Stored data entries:
+ + +

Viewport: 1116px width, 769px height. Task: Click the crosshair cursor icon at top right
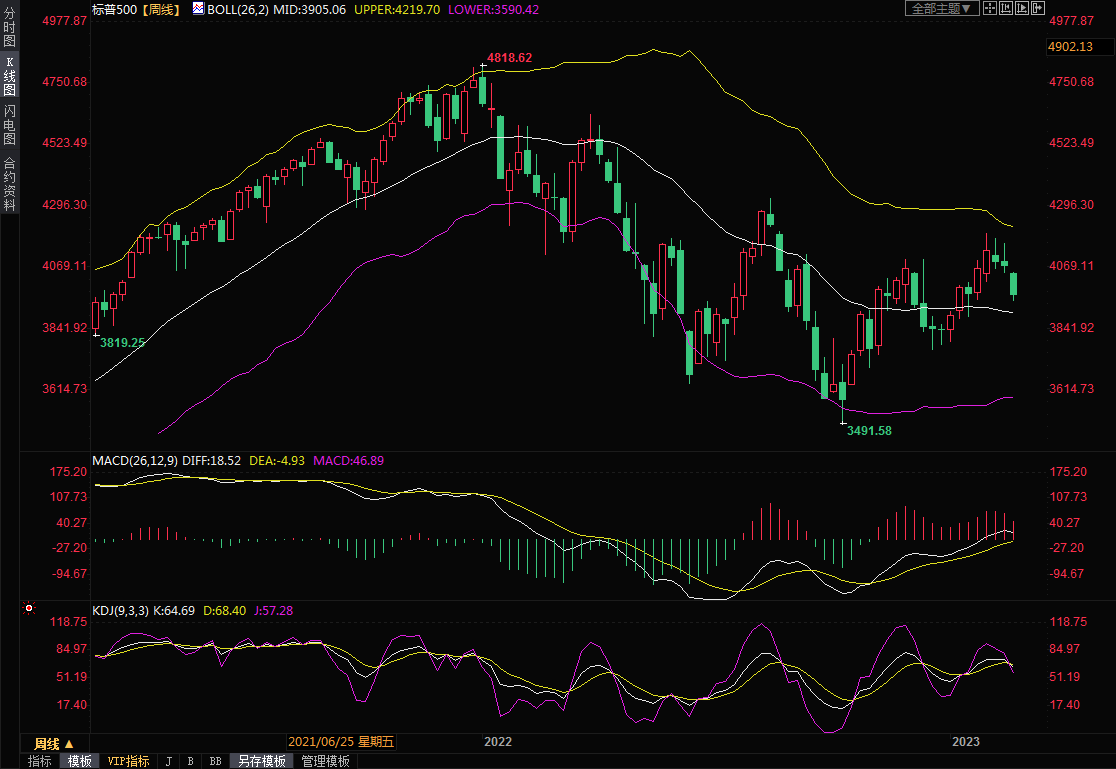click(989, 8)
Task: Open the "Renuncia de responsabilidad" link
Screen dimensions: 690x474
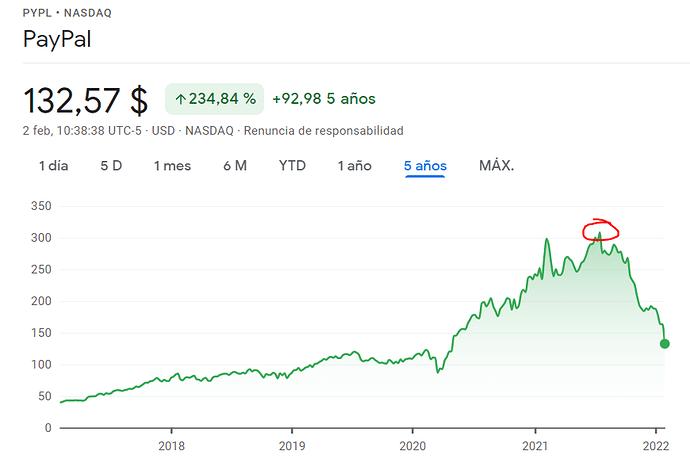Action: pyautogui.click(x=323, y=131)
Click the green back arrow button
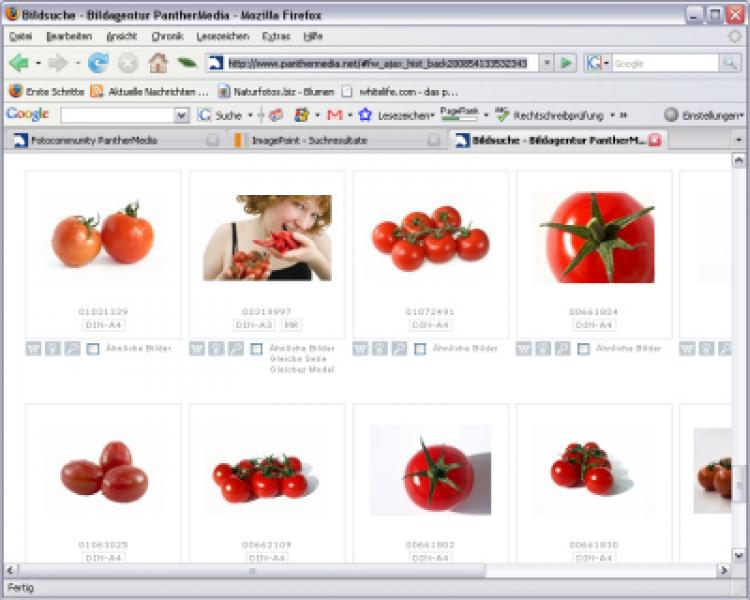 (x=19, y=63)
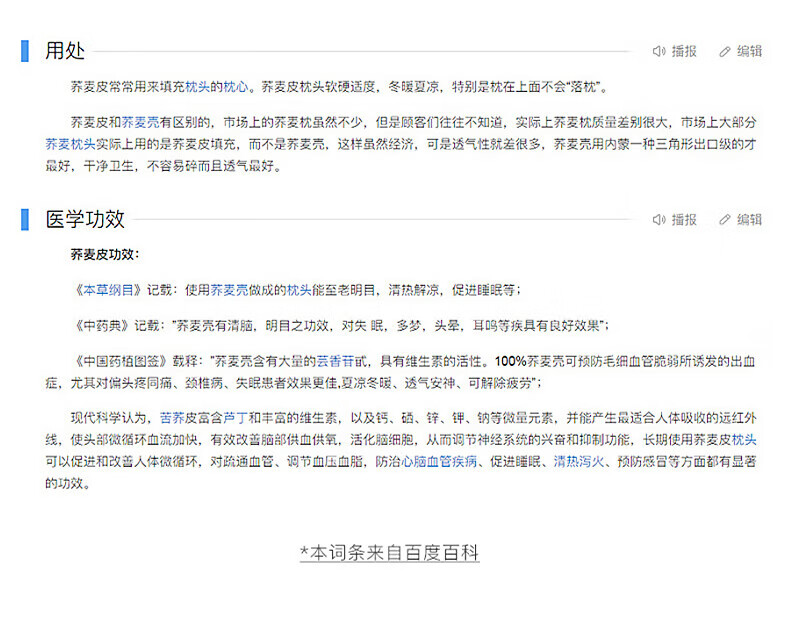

+ + +

__Aim of the exercise__
With the pictures removed, print the entries above exactly.

__Answer below__
Viewport: 1116px width, 769px height. Task: Click the crosshair cursor icon at top right
click(989, 8)
Task: Open the "Renuncia de responsabilidad" link
Screen dimensions: 690x474
Action: pyautogui.click(x=323, y=131)
Click the green back arrow button
 (x=19, y=63)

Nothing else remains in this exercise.